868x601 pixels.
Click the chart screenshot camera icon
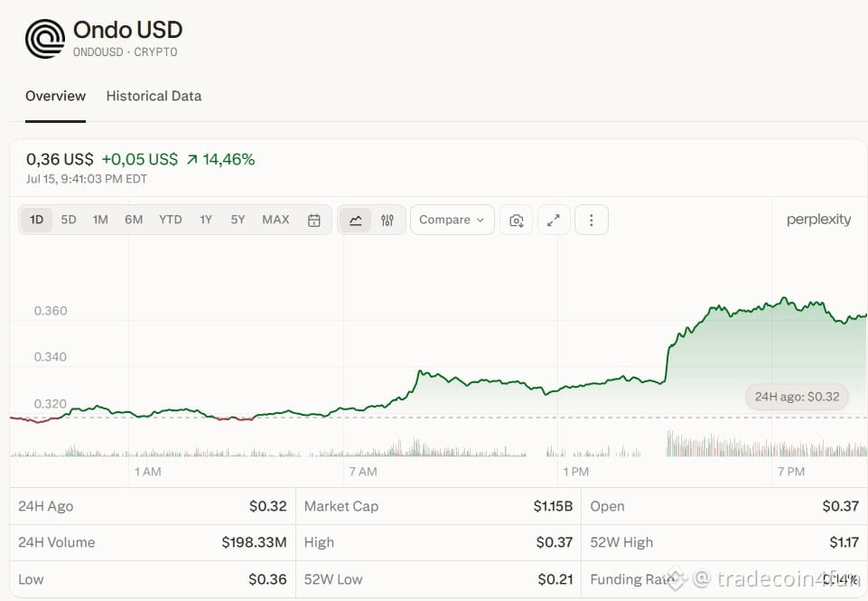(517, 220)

--

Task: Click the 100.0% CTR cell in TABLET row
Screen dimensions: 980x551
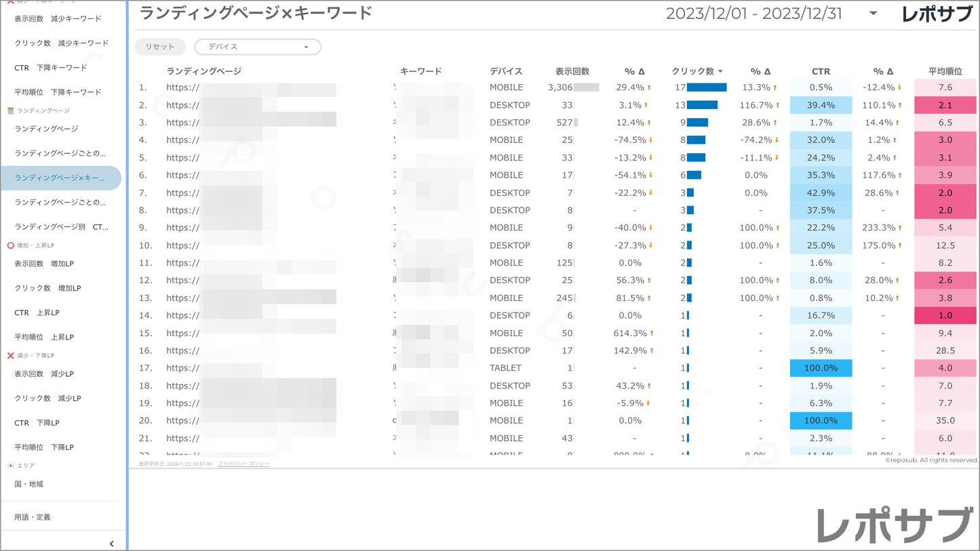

# [Task directions]
Within the listing above, the range opens at the line with "Task: Click the 100.0% CTR cell in TABLET row" and closes at the line with "Screen dimensions: 980x551". Reproduce exactly the lines of that range, including both ends.

# [Response box]
Task: Click the 100.0% CTR cell in TABLET row
Screen dimensions: 980x551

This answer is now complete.